▶ What the task requires:
The expected output is exactly the lines below, starting at the line with "Screen dimensions: 1200x760" and ending at the line with "Select the 向下舍去 rounding option", both included; no other line belongs in it.

Stored data entries:
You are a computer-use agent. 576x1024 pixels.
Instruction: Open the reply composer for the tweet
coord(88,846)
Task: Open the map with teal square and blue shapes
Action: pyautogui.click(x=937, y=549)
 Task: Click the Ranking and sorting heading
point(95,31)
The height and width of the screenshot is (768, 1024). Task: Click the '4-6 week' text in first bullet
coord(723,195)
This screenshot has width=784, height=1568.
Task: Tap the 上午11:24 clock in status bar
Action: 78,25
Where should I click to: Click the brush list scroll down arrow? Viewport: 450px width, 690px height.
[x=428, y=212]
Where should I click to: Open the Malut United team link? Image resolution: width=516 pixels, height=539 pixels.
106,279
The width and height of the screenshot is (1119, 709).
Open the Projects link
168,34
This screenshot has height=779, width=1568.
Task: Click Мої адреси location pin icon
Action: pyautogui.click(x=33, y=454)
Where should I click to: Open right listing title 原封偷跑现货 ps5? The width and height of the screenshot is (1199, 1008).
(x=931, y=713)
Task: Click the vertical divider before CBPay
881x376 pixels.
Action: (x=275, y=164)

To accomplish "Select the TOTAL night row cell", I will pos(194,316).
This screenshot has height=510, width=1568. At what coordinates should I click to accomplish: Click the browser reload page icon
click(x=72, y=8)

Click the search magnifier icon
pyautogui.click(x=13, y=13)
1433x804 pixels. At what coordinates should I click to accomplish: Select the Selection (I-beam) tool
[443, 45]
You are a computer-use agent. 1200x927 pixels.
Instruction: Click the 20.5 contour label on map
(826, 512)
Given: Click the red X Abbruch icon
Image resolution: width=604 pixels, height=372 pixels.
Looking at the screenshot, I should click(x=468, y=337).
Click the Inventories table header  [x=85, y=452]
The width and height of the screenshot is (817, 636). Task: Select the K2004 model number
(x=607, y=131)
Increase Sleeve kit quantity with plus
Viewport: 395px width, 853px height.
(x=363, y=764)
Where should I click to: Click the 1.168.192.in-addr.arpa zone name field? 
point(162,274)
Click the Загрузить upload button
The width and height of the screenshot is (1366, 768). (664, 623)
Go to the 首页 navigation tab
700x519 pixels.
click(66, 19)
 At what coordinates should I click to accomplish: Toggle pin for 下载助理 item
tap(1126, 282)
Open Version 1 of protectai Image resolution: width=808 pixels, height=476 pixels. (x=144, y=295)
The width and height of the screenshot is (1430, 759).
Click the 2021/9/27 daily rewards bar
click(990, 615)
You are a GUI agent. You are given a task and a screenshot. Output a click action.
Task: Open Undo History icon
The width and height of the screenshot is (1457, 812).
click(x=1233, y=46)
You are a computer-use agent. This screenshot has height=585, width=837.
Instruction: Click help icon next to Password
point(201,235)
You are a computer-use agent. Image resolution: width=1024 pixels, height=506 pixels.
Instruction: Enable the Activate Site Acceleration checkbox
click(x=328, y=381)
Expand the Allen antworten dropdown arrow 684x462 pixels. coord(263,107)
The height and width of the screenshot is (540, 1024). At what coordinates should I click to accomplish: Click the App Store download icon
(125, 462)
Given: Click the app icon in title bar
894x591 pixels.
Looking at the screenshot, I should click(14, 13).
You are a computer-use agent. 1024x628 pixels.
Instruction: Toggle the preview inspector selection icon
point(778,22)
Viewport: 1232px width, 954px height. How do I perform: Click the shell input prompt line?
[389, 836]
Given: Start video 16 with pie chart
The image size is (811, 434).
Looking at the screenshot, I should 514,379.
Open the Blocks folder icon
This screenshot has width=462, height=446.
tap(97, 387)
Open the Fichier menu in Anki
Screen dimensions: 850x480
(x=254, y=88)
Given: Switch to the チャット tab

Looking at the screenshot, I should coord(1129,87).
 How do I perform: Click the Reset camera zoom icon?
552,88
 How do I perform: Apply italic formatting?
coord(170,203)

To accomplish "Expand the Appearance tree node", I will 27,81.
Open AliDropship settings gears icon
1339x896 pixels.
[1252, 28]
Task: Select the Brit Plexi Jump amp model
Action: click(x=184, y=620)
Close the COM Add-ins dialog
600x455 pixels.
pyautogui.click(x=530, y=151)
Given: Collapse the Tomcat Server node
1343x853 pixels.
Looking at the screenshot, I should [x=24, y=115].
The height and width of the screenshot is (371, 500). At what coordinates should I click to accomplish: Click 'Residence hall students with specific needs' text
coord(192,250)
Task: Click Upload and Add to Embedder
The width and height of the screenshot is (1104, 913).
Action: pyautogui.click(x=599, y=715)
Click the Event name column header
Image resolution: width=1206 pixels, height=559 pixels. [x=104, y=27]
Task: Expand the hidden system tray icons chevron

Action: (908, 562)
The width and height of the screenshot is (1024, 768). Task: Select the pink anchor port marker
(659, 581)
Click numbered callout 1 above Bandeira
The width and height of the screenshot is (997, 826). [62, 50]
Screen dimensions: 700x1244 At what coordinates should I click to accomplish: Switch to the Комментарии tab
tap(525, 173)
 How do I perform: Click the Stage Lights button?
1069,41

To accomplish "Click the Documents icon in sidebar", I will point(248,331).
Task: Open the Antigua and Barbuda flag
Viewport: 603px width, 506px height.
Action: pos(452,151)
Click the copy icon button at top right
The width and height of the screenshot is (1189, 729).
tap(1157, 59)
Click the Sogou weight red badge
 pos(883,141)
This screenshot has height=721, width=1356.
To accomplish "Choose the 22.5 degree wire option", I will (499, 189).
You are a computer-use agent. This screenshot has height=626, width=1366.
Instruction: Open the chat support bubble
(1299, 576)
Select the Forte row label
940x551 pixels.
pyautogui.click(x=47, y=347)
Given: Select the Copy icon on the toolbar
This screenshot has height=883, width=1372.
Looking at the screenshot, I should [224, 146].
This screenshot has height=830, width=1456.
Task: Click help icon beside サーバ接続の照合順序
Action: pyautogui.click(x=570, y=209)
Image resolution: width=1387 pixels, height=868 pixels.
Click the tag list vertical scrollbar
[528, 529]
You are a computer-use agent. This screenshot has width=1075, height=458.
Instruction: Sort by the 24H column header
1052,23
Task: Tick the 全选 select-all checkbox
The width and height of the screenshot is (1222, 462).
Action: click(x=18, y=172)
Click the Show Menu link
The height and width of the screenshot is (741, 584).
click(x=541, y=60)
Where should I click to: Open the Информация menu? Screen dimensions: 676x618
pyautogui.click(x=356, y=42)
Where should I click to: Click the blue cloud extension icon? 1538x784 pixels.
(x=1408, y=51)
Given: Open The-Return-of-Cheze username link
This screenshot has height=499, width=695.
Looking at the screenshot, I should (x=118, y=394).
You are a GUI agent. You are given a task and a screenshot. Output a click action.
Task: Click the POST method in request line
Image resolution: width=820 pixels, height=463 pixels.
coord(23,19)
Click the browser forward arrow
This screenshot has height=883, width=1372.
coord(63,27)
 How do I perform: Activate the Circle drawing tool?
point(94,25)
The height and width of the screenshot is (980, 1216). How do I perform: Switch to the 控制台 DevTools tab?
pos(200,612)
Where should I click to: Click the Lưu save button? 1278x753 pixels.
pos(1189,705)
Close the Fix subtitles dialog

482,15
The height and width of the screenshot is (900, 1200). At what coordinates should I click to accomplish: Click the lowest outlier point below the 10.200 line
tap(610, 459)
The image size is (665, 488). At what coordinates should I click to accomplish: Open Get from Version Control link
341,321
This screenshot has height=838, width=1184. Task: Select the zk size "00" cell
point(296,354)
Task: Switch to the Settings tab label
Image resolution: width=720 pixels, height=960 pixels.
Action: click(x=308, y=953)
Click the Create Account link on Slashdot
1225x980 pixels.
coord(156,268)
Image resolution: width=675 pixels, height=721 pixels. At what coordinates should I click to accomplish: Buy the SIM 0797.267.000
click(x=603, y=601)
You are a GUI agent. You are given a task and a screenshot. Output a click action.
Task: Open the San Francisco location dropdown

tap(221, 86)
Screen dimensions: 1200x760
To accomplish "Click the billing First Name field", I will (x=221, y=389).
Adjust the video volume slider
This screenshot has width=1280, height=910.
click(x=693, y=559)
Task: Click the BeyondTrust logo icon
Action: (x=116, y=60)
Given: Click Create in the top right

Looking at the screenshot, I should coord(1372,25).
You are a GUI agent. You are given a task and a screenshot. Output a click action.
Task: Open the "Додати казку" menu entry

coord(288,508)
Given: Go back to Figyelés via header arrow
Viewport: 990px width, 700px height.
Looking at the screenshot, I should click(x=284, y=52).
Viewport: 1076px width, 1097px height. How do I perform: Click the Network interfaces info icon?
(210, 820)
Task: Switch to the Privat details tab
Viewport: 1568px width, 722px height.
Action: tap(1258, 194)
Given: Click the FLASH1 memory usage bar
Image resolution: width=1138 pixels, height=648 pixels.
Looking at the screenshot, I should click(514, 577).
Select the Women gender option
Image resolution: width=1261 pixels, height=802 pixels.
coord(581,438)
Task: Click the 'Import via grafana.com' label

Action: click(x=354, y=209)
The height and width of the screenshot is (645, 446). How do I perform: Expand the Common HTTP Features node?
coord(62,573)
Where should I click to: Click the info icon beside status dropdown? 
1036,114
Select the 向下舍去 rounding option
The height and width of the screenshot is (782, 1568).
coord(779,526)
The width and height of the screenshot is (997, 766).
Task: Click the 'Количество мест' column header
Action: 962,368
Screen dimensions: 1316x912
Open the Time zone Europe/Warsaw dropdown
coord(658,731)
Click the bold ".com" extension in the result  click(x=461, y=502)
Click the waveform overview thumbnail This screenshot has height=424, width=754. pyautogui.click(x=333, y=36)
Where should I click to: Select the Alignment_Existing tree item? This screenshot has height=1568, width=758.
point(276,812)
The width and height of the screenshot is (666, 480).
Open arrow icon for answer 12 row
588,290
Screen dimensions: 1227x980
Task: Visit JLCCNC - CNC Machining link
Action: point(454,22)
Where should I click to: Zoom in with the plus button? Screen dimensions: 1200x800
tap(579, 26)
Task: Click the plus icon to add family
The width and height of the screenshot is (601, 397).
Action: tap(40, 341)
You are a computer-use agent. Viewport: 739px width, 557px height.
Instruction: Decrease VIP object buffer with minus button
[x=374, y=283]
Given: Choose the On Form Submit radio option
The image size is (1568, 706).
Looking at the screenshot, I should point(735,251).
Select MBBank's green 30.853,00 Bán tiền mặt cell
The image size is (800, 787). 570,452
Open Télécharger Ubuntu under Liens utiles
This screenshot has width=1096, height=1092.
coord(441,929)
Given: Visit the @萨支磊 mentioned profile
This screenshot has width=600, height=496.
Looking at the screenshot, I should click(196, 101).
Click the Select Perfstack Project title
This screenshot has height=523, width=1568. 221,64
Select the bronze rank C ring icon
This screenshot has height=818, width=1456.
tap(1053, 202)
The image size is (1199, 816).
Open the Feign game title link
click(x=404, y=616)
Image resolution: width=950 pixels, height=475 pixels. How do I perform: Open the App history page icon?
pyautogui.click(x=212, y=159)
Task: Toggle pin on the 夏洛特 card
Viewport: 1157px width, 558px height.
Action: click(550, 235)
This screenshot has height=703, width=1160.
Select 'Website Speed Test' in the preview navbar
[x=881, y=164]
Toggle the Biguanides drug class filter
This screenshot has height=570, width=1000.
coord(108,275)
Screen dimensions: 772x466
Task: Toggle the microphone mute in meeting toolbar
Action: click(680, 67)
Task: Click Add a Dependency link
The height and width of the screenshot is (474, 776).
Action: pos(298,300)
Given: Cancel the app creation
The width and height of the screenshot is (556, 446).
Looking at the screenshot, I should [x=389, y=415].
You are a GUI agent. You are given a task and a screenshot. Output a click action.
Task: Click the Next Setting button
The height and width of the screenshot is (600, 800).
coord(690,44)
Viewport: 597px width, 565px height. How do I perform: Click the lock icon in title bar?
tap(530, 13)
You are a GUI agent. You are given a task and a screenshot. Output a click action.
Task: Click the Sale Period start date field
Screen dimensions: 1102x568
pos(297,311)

▶ Written response:
Screen dimensions: 1200x760
To accomplish "Click the billing First Name field", I will (x=221, y=389).
Adjust the video volume slider
This screenshot has width=1280, height=910.
click(x=693, y=559)
Task: Click the BeyondTrust logo icon
Action: (x=116, y=60)
Given: Click Create in the top right

Looking at the screenshot, I should coord(1372,25).
You are a GUI agent. You are given a task and a screenshot. Output a click action.
Task: Open the "Додати казку" menu entry

coord(288,508)
Given: Go back to Figyelés via header arrow
Viewport: 990px width, 700px height.
Looking at the screenshot, I should click(x=284, y=52).
Viewport: 1076px width, 1097px height. How do I perform: Click the Network interfaces info icon?
(210, 820)
Task: Switch to the Privat details tab
Viewport: 1568px width, 722px height.
Action: tap(1258, 194)
Given: Click the FLASH1 memory usage bar
Image resolution: width=1138 pixels, height=648 pixels.
Looking at the screenshot, I should click(514, 577).
Select the Women gender option
Image resolution: width=1261 pixels, height=802 pixels.
coord(581,438)
Task: Click the 'Import via grafana.com' label

Action: click(x=354, y=209)
The height and width of the screenshot is (645, 446). How do I perform: Expand the Common HTTP Features node?
coord(62,573)
Where should I click to: Click the info icon beside status dropdown? 
1036,114
Select the 向下舍去 rounding option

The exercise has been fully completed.